Coke inside Borough as smoke not allowed
People
Interviewee
George Polley
Place
School Road, Copford
Date
c1999
Transcribed
2026
By
Trevor Leung using AI, corrected by Andrew Waters and Celia Dodd
Transcript
George Polley Memoirs (1918-2015)
Linda: Happy birthday to you. Happy birthday to you. Happy birthday dear Daddy. Happy birthday to you.
George Polley: Thank you, Linda. Well, now I suppose I've started in my 80th year, I'd better take your advice and try and get a few, make use of this tape and get a few sort of like historical details down. I was born on the 24th of June, 1918 at the Bridge Farm, Coggeshall Road, Marks Tey. On the 24th of November, 1918 I was baptised in St. Andrews Church, Marks Tey, and given the names George Edmund. I was told that in later years that the George was in memory of mother's brother, George. He was a rifleman, in the Rifle Brigade and was killed in the awful melee of the battle of the Somme in 1916. Obviously, the Edmund came from my father's name. He'd be an Edmund Polley.
But the first three and a half years of my life was spent at Bridge Farm. And then we had a change through circumstances and we had to move from the farm, to what was known as Ellesmere, London Road, Marks Tey, or Aldham as it was at that time. The church authorities seemed to want it still to be Aldham, but the postal authorities thought it was better as Marks Tey. So Marks Tey it eventually became.
My grandfather, John Polley, had farmed at Bridge Farm for quite a few years as a tenant farmer helped by my father and my uncle. It was Edmund and Bert, the two sons.
When the Great War, in 1916, both father and uncle joined the forces in the Army Service Corps being used to steam traction engine driving for the thrashing tackles. They naturally went into the steam section driving traction engines and steam wagons, both in this country and abroad, that when Father eventually was demobbed and back home in this country, I was over six months old.
And grandfather, his health went and he passed away very shortly after father got back from the army. The owner of Bridge Farm had passed away and I think it was a lady in the London area that owned it and she passed away and therefore the estate had to be realised and Bridge Farm came on the market. Father, on behalf of grandmother, knew the value of the place. But unfortunately for us, or maybe fortunately, I don't know, a buyer came along in the form of Mr Joe Porter. His family were horse dealers and obviously 14-18 Great War, a big demand for horses.

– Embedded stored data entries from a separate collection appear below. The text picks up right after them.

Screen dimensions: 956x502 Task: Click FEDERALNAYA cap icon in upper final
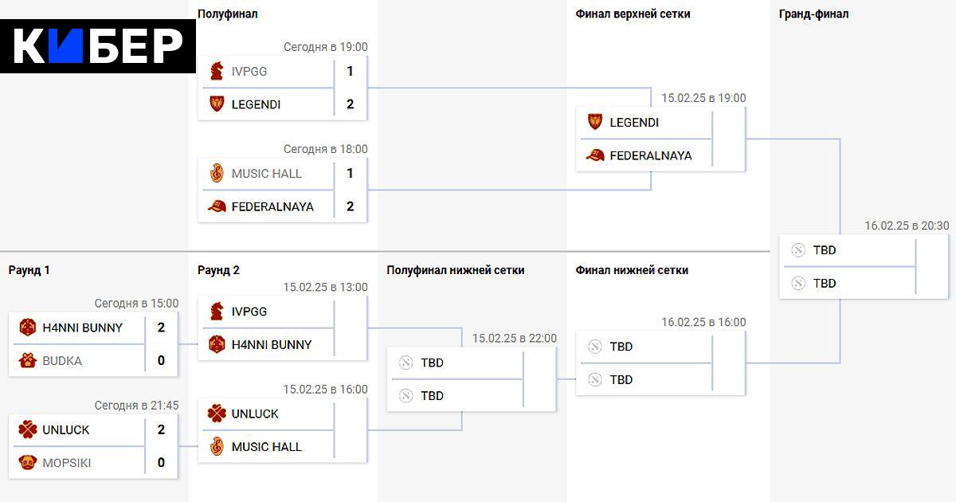coord(595,155)
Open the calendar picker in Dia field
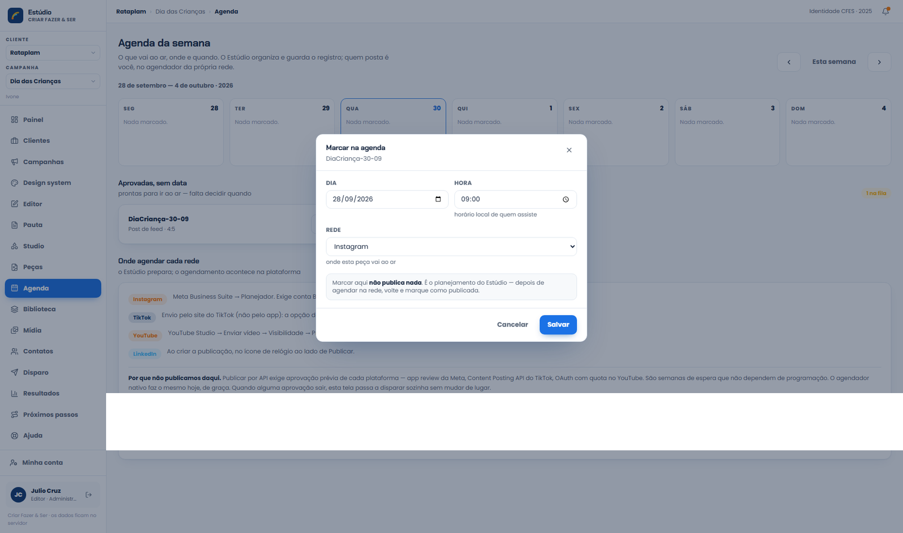Viewport: 903px width, 533px height. click(438, 199)
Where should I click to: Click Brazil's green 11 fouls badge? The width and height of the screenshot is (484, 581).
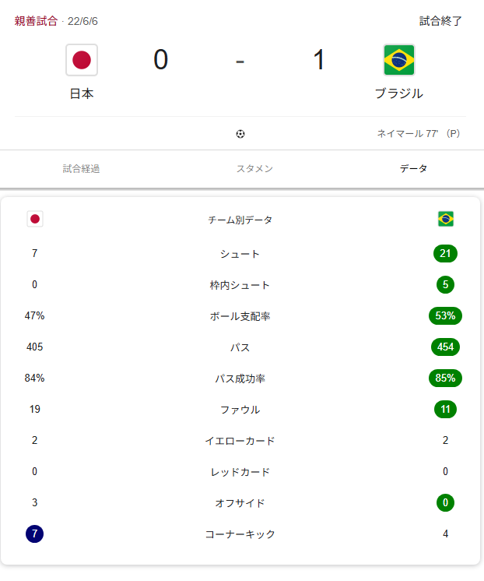tap(446, 410)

There was a little more cash floating and they bought the farm, which meant that grandmother had to relinquish tenancy and move out.
She moved eventually to a new council house on the London Road at Marks Tey, and my uncle went with her. Father bought an ex-army hut in Ellesmere Road, Felixstowe, took it down, took it to bits, brought it to the site that he had purchased next to the Wesleyan Chapel as it was then, on London Road, Aldham then Marks Tey and rebuilt this hut there and made that as a base for what had been, got to be the thrashing contractor, which he and his brother ran between them.
It meant that we were roughing it for a time. I don't remember too much about my early days. When I started at school, I was taught at Marks Tey St Andrew's Church School at Marks Tey. It stood at the junction of the A12 London Road and the A120 Braintree Road, stood in the fork. Not much of a playground. And so we were sort in rather cramped conditions. But there. My teacher was a Miss Ethel Moore, she was the teacher of the infants. There were two other rooms. What we knew as the middle room was run by Mrs Mary Ball, who was the wife of Mr James Ball, the headmaster who took, he took the older children where my sisters May, Phyllis and Connie were all pupils.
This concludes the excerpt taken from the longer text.